[CHECK YOUR UNDERSTANDING]
1: In the Dom James passage, what work was he rushing off to after the lunch in Sydney?
2: According to the Dom James passage, why did his job interviews keep going badly? Answer in one to three sentences.
3: Continue the Dom James passage from its final sentence.

[PROVIDED PASSAGE]
..........
We’d booked a seaplane flight into the aboriginal territory called Sweets Lagoon. Outside our hotel, the bus to the airport was waiting, and out of the driver’s seat bounded a tanned and attractive man who looked vaguely familiar.

  “Christine Negroni?” he asked with a smile, extending his hand. “Dom James.” By then I had recognized him. My surprise was seeing him driving a tour bus. When he’d told me his story over lunch at a restaurant in Sydney half a year earlier, he was dashing off for a pickup job he had flying corporate jets. By then, CASA had restored his pilot’s license. He was hoping for full-time work, but he had been vilified by the nation’s top aviation official, and that had taken a toll. He would go for job interviews, but it was always the same story. “All these people would say, ‘the crash, the crash, the crash.’ They didn’t know about the senate inquiry. All they know is I’m some guy who crashed a plane,” he told me. “You can’t make someone be educated on the nuances of the accident.”
..........
[SOURCE MATERIAL]
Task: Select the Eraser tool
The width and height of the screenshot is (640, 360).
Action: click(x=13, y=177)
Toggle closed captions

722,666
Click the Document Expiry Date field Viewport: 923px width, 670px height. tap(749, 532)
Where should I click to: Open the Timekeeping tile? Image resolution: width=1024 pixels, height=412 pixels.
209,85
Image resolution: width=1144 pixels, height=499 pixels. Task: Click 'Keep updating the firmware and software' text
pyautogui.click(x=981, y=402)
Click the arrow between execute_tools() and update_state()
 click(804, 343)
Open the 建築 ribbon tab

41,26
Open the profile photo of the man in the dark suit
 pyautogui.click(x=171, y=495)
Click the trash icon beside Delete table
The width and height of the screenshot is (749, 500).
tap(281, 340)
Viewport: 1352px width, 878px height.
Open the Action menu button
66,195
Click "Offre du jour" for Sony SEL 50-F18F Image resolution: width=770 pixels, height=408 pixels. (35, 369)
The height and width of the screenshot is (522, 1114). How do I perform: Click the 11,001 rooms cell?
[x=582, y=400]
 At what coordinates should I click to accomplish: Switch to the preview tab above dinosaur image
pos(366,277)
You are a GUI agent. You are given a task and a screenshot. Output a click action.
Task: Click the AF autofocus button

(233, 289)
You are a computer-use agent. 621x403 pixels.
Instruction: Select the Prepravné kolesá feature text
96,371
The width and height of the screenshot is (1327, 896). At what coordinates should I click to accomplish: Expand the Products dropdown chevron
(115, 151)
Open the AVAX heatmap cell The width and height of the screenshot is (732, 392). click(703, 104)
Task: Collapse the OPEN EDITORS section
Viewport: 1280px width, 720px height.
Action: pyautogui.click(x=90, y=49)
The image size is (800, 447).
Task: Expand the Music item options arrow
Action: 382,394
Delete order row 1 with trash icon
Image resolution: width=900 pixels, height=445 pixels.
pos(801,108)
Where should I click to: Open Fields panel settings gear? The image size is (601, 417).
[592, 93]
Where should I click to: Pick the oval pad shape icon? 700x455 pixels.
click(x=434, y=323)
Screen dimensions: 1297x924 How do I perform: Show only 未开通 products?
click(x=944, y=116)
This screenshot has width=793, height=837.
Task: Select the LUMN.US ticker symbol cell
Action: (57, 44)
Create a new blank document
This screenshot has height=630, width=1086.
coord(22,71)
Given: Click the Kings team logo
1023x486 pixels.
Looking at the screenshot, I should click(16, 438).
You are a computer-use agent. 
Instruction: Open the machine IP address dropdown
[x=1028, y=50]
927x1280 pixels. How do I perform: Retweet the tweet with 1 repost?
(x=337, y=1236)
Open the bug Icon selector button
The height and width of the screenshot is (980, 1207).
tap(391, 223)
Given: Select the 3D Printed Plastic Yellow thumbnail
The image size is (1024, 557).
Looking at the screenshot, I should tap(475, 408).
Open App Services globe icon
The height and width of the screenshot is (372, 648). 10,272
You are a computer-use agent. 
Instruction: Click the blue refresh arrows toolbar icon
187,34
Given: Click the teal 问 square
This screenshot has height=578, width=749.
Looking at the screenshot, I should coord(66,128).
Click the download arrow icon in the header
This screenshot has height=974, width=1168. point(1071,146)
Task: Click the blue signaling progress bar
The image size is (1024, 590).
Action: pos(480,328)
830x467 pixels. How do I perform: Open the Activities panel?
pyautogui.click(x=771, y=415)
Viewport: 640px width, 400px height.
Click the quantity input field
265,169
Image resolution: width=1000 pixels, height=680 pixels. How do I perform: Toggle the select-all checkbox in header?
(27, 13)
..........
[EXPECTED RESPONSES]
1: A pickup job flying corporate jets.

2: The nation's top aviation official had vilified him, and interviewers kept focusing on "the crash." They didn't know about the senate inquiry and saw him only as someone who had crashed a plane.

3:
  Pilots err for many reasons, Lauber told me. “To say a pilot made a bad decision is not a reflection on that pilot, but a reflection on the overall design of the system that he is tasked with operating.”

  The Prevention System

  There’s a story about an airline captain who, having landed at the airport and parked the jet at the gate, announced to the departing passengers, “Welcome to your destination, ladies and gentlemen. The safest part of your journey has come to an end.”

  Flying is so safe that we can appreciate the joke. From the very first plane crash in 1908, attention has been focused on finding out what went wrong and how to fix it. For decades this meant modifying the airplane or engines, and sometimes both, as was the case with the Comet; or coming to grips with new technology, as with the Dreamliner. Dana Schulze had spent more than a decade as an air safety investigator when she started the two-year project to understand what happened on the 787. She told me it was rare to have a case where her team was concentrating solely on the machine. By the time the probe was finished, though, human errors had been discovered in quality control during the manufacturing of the battery cells and in the assumptions made by engineers during the certification of the airplane.